Before this current book, it has not been known at all what the mysterious Voynich glyphs were about, whether they concealed a cipher or not.
This book demonstrates that the Voynich glyphs have several renderings and constitute an elaborate writing system, partially based on medieval Latin writing traditions including letters, ligatures, abbreviations, and truncations.

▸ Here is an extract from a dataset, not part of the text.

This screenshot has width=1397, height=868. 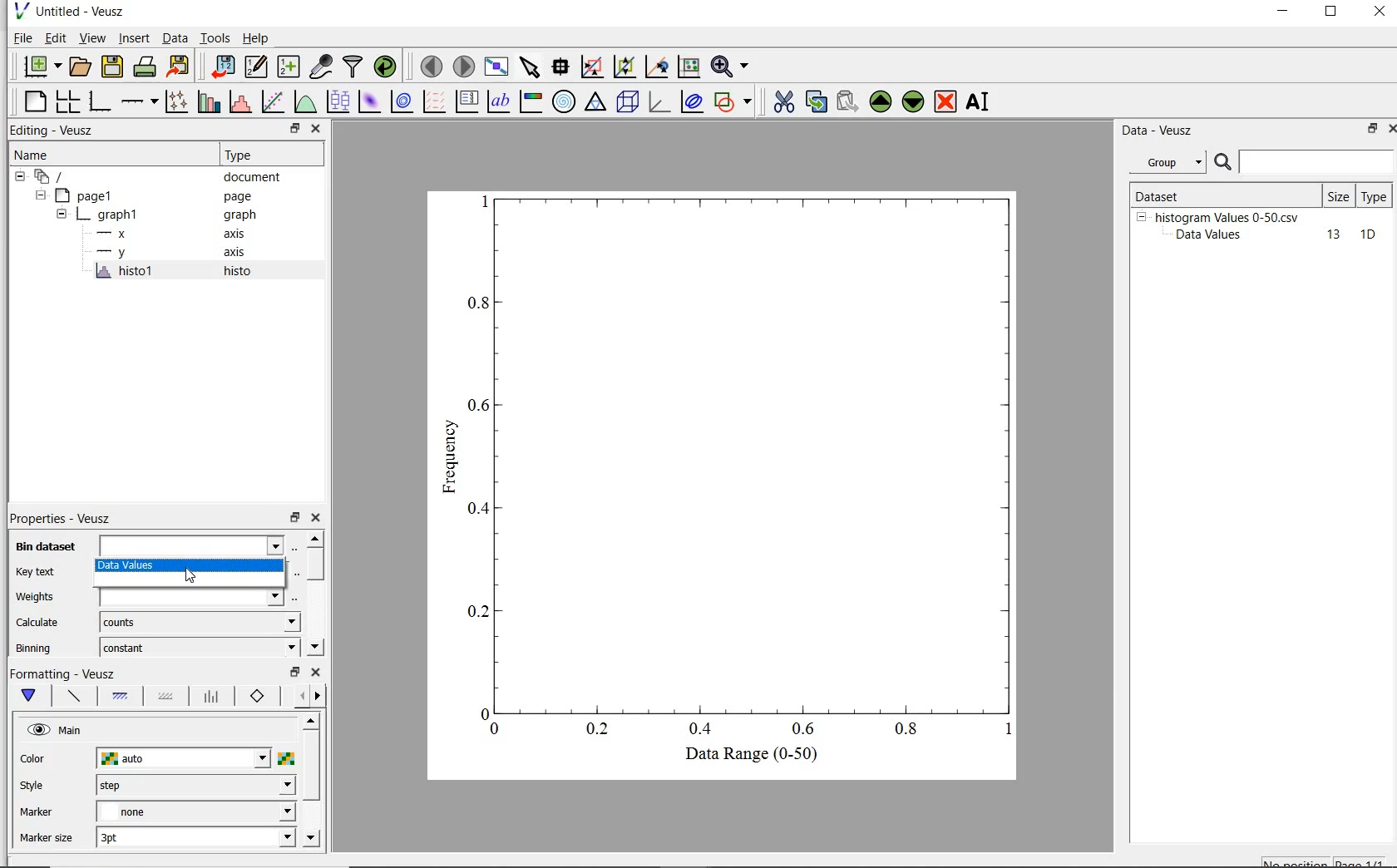 What do you see at coordinates (980, 102) in the screenshot?
I see `rename the selected widget` at bounding box center [980, 102].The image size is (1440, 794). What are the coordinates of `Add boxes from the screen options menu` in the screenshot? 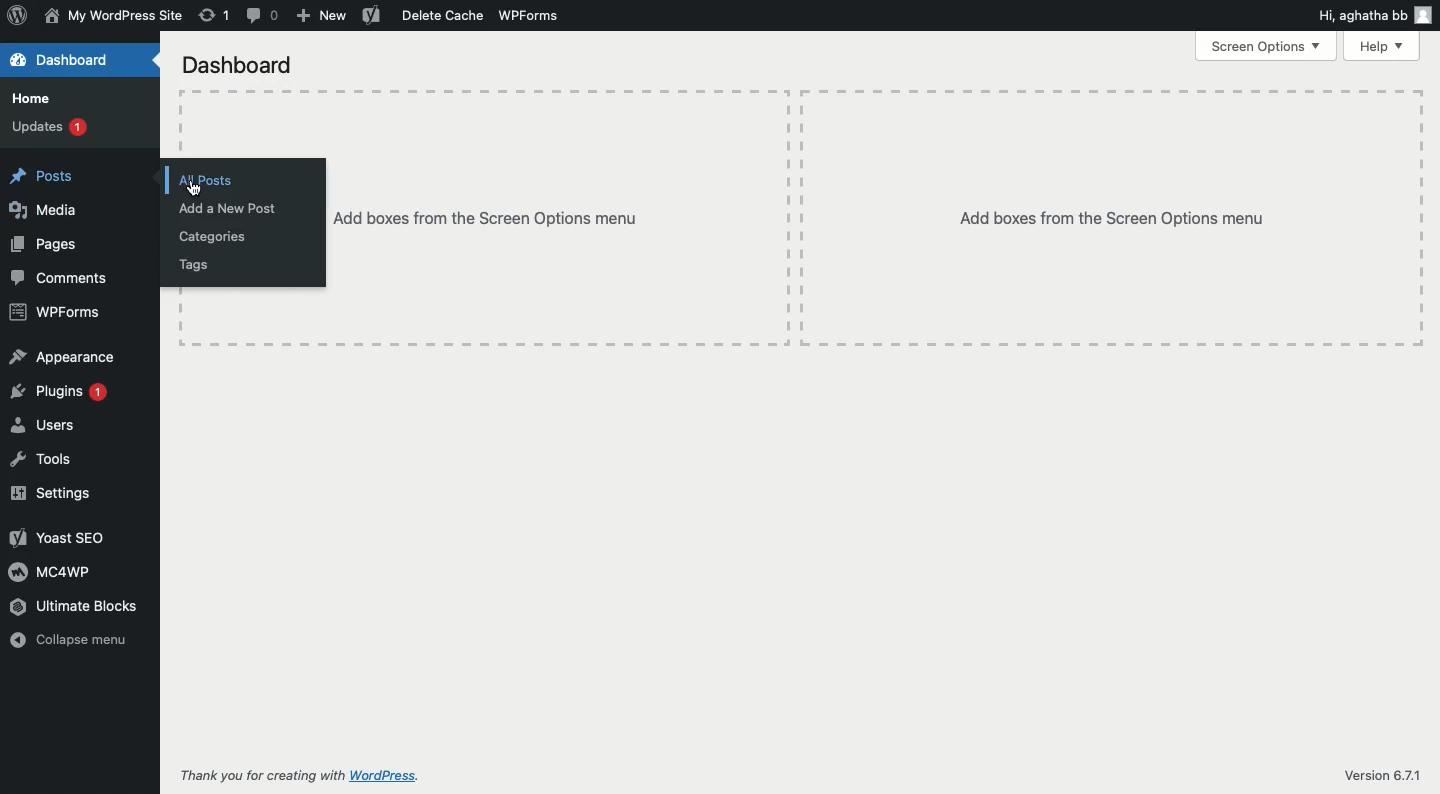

The presence of these inhomogeneous cryptographic and linguistic features resolves several long-standing puzzles. For example, the position dependent Voynich glyphs, occurring preferably at word-beginnings and word-endings [Stolfi00, Palmer14], correspond to specific (word-beginning and word-ending) medieval Latin abbreviations. Furthermore, the mixed representation of letters and abbreviations in the Voynich glyphs remarkably skews the statistical features of the Voynich text, giving rise to rather unusual statistical behavior (shorter words, unusual glyph occurrence frequencies and glyph-glyph correlations). Besides, the multiple renderings of the Voynich glyphs also explain the mysterious, glossolalia-like word repetitions and alliterations prevailing in the Voynich text: the repeated or alliterated glyph sequences represent different words (upon transcription).
Making use of analogies of crystal growth and quantum mechanics, the author of this book developed a context-propagation-based approach toward the decryption of this cunning, polysemous (polyphonic), non-local, context-dependent cipher. The underlying language of the decrypted Voynich text segments turned out to be Latin and the retrieved contents were shocking. Finally, the decrypted texts are in full accord with the illustrations of the Voynich manuscript which convey concealed representations.